Now to look up that Hunter bike for comparison!


----------



## GregB406 (Dec 19, 2005)

I suppose what you have is a cross between the High Plains Drifter and the Super Scrambler. Rick Hunter is really skilled, quite an artist. but I like your basic design better.


----------



## phsycle (Apr 14, 2011)

FTMN said:


> Thanks. The design is inspired by a Hunter Cycles bike that was built last year. ...


I believe you're talking about this one?










Saw it in a Bunyan Velo article. Very cool. Yours is nice as well. Stretched out fattie, in my opinion, is the perfect expedition rig.


----------



## alanm (Sep 2, 2009)

FTMN

Nice build. If your losing a couple of gears why not cosider an IGH.
What about a Pugs / Moonie front end?

Al


----------



## FTMN (May 10, 2010)

Thanks Al. I've been tempted to try an IGH on other bike builds in the past, but never really felt they were worth the cost. 

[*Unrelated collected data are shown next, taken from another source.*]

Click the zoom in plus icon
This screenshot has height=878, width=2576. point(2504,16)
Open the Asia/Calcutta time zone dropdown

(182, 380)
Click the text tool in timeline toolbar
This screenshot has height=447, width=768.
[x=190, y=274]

I like the 29+ up front. If I need something fatter, my fat bike has Big Fat Larrys on it.


----------



## marlonbostik (Oct 15, 2011)

Apologies to unwanted behavior, link to another fat cargo bike project is deleted.

Purpose is not gain readers to blog, purpose is sharing information in this great subject.


----------



## FTMN (May 10, 2010)

...


----------



## byknuts (Aug 9, 2008)

Not that it's what you're working with, but my 26x3" gazzaloddis fit in the Ute.
Personally, if Surly ever comes out with that 26x3" knard- I'd throw that in back.
I got REALLY burnt out trying to huff those gazzis back and forth, and when loaded- it's just harsh.

There's also Vee Rubber's 24x4" mission that On One is using on their baby fatty.


----------